Sampled point fundamental frequency average is obtained submodule, is used for described test data obtaining the fundamental frequency average of all sampled points in every frame test data according to presetting the capable frame that divides of frame length and frame shift-in;

The fundamental frequency processing sub is used for the fundamental frequency value of described sampled point is deducted described fundamental frequency average, and the fundamental frequency of the sampled point after subtracting each other is carried out the processing of Hanning window function;

The fundamental frequency candidate point obtains submodule, be used for keeping the maximum coefficient of autocorrelation time corresponding of above-mentioned sampled point periodic quantity, with the choose benchmark of described time cycle value, and the fundamental frequency candidate point data of described normal data are converted to the pitch data as the fundamental frequency candidate value of described normal data;

Initial error is obtained submodule, the initial error of test data and normal data described in being used to obtain every section;

Cost function is determined submodule, is used for determining cost function according to described initial error and fundamental frequency candidate point data;

Second fundamental frequency is determined submodule, be used for obtaining the minimum value in the average error of the corresponding every section test data of described cost function, and obtain corresponding initial error according to the minimum value in the average error of every section test data of correspondence, determine the second fundamental frequency data of corresponding described normal data.

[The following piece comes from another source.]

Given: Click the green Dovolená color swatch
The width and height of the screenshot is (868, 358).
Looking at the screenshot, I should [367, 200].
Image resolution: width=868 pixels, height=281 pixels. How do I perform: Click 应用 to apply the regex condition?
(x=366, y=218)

Further, described device also comprises:

Memory module is used for storing the described second fundamental frequency data, as standard form when the comparative result of the described second fundamental frequency data and the first fundamental frequency data satisfies prevalue.

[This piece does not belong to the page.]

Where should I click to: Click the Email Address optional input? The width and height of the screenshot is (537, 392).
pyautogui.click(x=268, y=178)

Preferably, described comparison module draws comparative result by the area of error between the described first fundamental frequency data and the second fundamental frequency data.

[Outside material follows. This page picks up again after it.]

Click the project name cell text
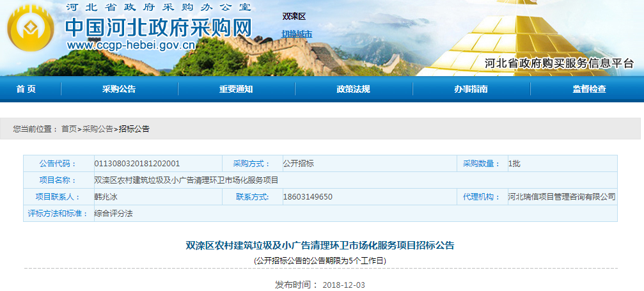[x=186, y=180]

Further, the mode that described comparison module is also averaged by weighting by the comparative result of every segment data that will obtain according to described area of error obtains the comparative result between whole test data and the normal data.

Compare with prior art, technical scheme provided by the invention is extracted relatively combining of regular and test data with the fundamental frequency of normal data, can accurately extract the fundamental frequency of normal data; Obtain the section boundaries of normal data and test data by the analytical standard data, can the subtest data and normal data between comparison;

In addition, the fundamental frequency of the normal data that at every turn obtains is stored the Automatic Optimal of the comparison template of being convenient to realize to mark.

Description of drawings

In order to be illustrated more clearly in the technical scheme of the embodiment of the invention, to do to introduce simply to the accompanying drawing of required use in embodiment or the description of the Prior Art below, apparently, accompanying drawing in describing below only is some embodiments of the present invention, for those of ordinary skills, under the prerequisite of not paying creative work, can also obtain other accompanying drawing according to these accompanying drawings.

Fig. 1 sings the synoptic diagram of difference between the pitch curve of data and the standard pitch curve for sing in scoring user relatively of prior art;

The comparative approach schematic flow sheet of a kind of voice data that Fig. 2 provides for the embodiment of the invention;

The comparative approach schematic flow sheet of the another kind of voice data that Fig. 3 provides for the embodiment of the invention;

The comparison means structural representation of a kind of voice data that Fig. 4 provides for the embodiment of the invention;

The comparison means structural representation of the another kind of voice data that Fig. 5 provides for the embodiment of the invention.

Embodiment

Below in conjunction with the accompanying drawing in the embodiment of the invention, the technical scheme in the embodiment of the invention is clearly and completely described, obviously, described embodiment only is the present invention's part embodiment, rather than whole embodiment.Based on the embodiment among the present invention, those of ordinary skills belong to the scope of protection of the invention not making the every other embodiment that is obtained under the creative work prerequisite.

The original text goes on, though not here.